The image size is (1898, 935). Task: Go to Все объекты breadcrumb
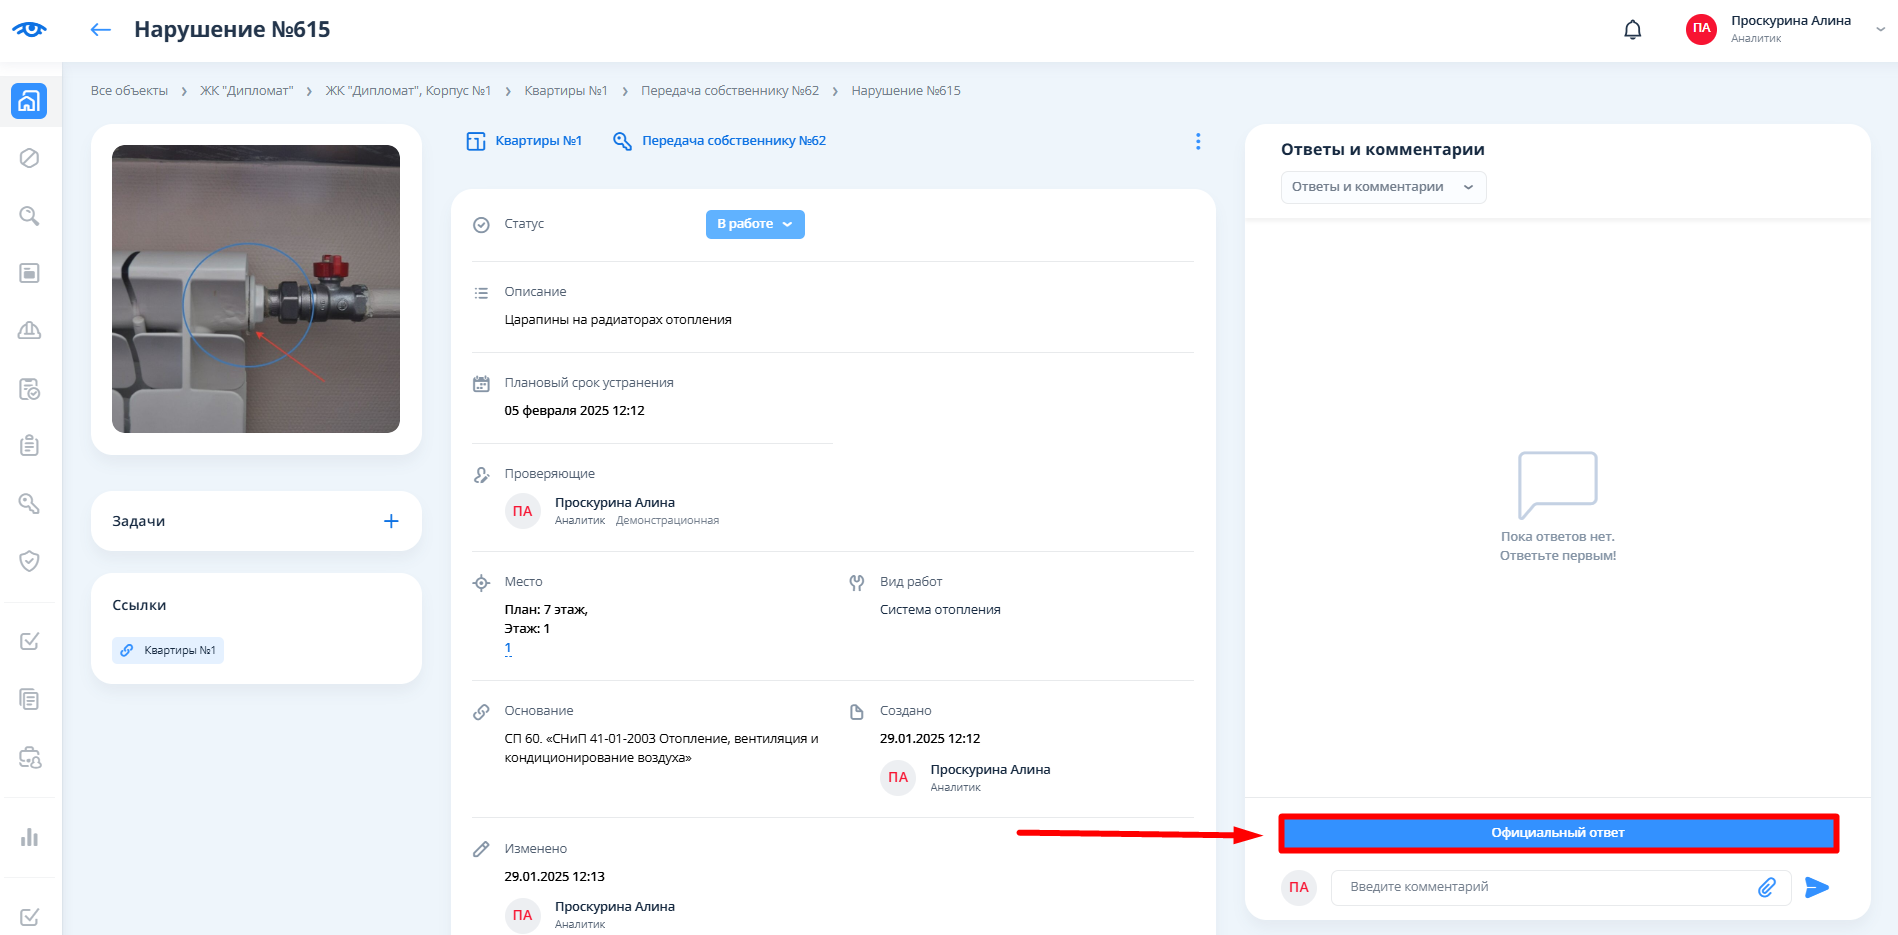click(x=129, y=91)
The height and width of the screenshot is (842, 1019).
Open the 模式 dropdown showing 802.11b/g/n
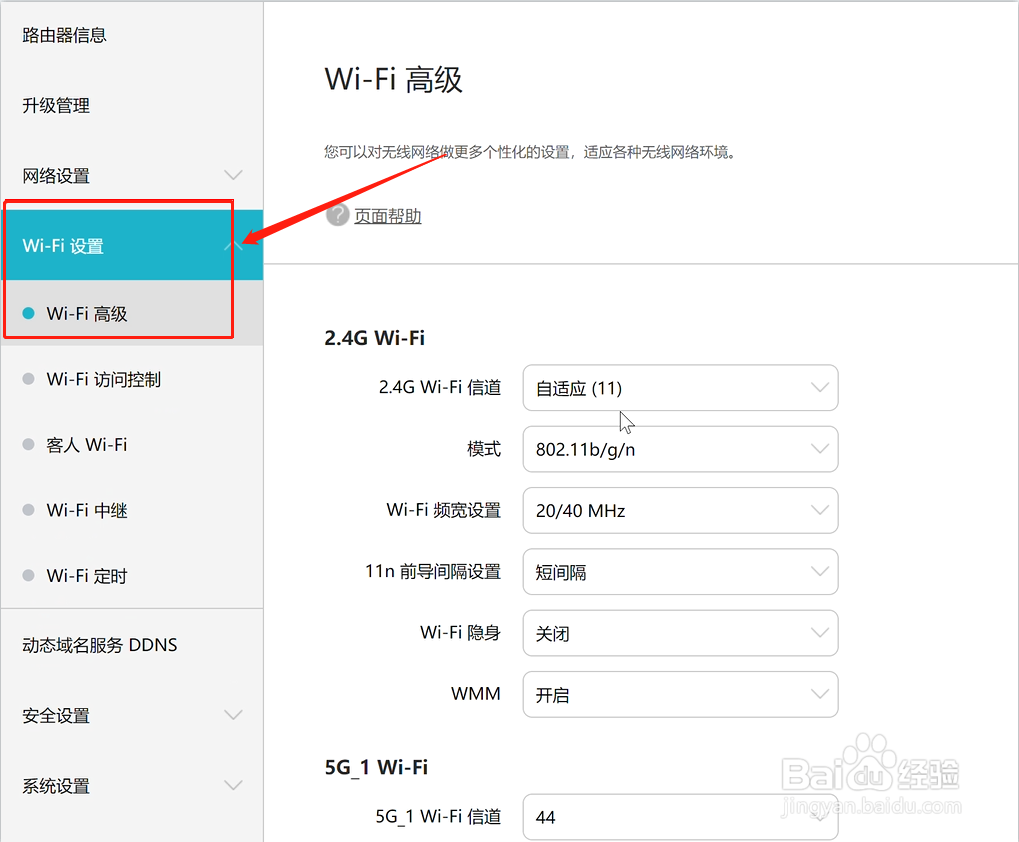tap(680, 449)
______
The task =>
Reproduce the lines above word for word, leaving out the pictures.

Result of the exercise =>
The image size is (1898, 935). Task: Go to Все объекты breadcrumb
click(x=129, y=91)
The height and width of the screenshot is (842, 1019).
Open the 模式 dropdown showing 802.11b/g/n
tap(680, 449)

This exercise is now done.